JASON DIBBS, 31
- Scientific glass technician, University of Alberta
- Average yearly income: $60,000-$100,000
How did you get into this field?
My main motivation was being able to create something with my hands. I could also see it was a unique opportunity. There are not that many of us.
What education or skills do you have?
I went straight into apprenticeship out of high school and learned from the glass-blower of 34 years at the university. It takes in the neighbourhood of five years. One college, Salem Community College in New Jersey, has a program in scientific glass technology.
Describe a typical day on the job.
Overnight, I will have annealed my glassware in an oven. I unload the annealing oven and prepare the glassware for the clients to pick up. I’ll discuss future projects with clients, repair apparatus that has been broken, make new items for people. If the researcher needs something more advanced than a beaker or test tube, I make him or her special tools or instruments. At the conclusion of the day, everything that gets produced has to be strain-relieved, or annealed, overnight.
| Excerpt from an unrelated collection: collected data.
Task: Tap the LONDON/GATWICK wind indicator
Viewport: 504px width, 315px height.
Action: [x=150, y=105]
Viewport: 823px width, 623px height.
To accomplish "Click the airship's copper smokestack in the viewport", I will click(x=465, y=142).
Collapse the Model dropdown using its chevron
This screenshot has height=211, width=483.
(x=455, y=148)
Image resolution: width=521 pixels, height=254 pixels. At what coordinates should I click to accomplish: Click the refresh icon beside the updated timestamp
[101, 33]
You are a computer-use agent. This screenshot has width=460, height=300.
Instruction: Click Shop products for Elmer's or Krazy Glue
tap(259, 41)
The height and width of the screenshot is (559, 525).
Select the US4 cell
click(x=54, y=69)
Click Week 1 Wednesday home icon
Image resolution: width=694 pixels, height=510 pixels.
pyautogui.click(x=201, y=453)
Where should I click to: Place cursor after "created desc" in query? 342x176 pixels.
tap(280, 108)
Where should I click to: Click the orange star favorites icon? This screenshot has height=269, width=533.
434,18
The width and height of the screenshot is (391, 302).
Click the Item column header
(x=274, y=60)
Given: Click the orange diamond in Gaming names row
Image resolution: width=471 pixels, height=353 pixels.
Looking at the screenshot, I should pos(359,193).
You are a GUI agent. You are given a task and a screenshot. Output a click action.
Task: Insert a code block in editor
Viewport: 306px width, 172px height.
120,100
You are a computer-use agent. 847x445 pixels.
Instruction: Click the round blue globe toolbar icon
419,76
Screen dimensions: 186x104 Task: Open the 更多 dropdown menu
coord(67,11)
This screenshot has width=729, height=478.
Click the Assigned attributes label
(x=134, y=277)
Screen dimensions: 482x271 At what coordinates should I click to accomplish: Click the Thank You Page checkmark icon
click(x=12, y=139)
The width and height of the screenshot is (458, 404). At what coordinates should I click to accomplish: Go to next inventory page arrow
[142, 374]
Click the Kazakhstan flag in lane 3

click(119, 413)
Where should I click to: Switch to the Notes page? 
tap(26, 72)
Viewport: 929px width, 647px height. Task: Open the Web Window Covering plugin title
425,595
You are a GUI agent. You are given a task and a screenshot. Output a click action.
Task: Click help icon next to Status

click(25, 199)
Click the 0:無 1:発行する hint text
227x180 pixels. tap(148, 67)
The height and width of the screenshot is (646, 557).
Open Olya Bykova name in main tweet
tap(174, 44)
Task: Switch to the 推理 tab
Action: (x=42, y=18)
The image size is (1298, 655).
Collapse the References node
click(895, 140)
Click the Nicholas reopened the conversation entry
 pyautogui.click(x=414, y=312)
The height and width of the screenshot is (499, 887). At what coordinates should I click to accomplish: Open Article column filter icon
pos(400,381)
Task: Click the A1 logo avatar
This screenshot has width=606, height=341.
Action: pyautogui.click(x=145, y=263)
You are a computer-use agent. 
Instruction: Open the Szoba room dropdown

What is your most memorable moment?
Being able to produce things that researchers have drawn, or imagined, or described to you. And then you see the look on their face when it’s how they imagined it. I made a geyser for a graduate student. It’s a vessel that contains a superheated liquid, and it’s for the detection of dark matter particles.
What are the pros and cons?
It can be hot and frustrating. It takes a long time to master. My favourite part is getting researchers out of a bind. If they have something that’s broken that’s impeding their research, I can fix that and they can go back to work.
Do you have advice for would-be technicians?
You need to have determination. You have to be very patient. You have to have good coordination. You have to have good problem-solving skills and visualization skills. You have to be focused, careful and aware of your surroundings. There is high probability of injury if you’re not careful. I work with sharp objects, fire and molten glass, which is hot.